**Short task A**
According to the biography of William H. Ferry, what office was he elected to on March 25, 1861?
**Short task B**
Duplicate the Ferry biography word for word, everything from "He was a member" down to "(1867; pg. 442)".

**Excerpted text**
========

= William H. Ferry =

American politician

William Henry Ferry (April 1819 – March 26, 1880) was an American politician from New York.

==Life==
He was born in April 1819 in Remsen, New York, the son of Heman Ferry (1786–1856) and Roxanna (Burchard) Ferry (c.1796–1842). He attended Amherst College for some time. He married Mary Ann Williams (b. 1816), and they had seven children.

He was a member of the New York State Senate (19th D.) in 1860 and 1861. On March 25, 1861, he was elected President pro tempore of the State Senate.

He was a director of the Galena and Chicago Union Railroad.

He died on March 26, 1880, in Lake Forest, Illinois, and was buried at the Rosehill Cemetery and Mausoleum in Chicago.

==Sources==
- The New York Civil List compiled by Franklin Benjamin Hough, Stephen C. Hutchins and Edgar Albert Werner (1867; pg. 442)

========

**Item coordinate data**

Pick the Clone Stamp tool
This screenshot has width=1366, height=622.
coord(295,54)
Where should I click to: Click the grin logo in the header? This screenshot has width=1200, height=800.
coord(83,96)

========

**Written reply A**
President pro tempore of the New York State Senate.

**Written reply B**
He was a member of the New York State Senate (19th D.) in 1860 and 1861. On March 25, 1861, he was elected President pro tempore of the State Senate.

He was a director of the Galena and Chicago Union Railroad.

He died on March 26, 1880, in Lake Forest, Illinois, and was buried at the Rosehill Cemetery and Mausoleum in Chicago.

==Sources==
- The New York Civil List compiled by Franklin Benjamin Hough, Stephen C. Hutchins and Edgar Albert Werner (1867; pg. 442)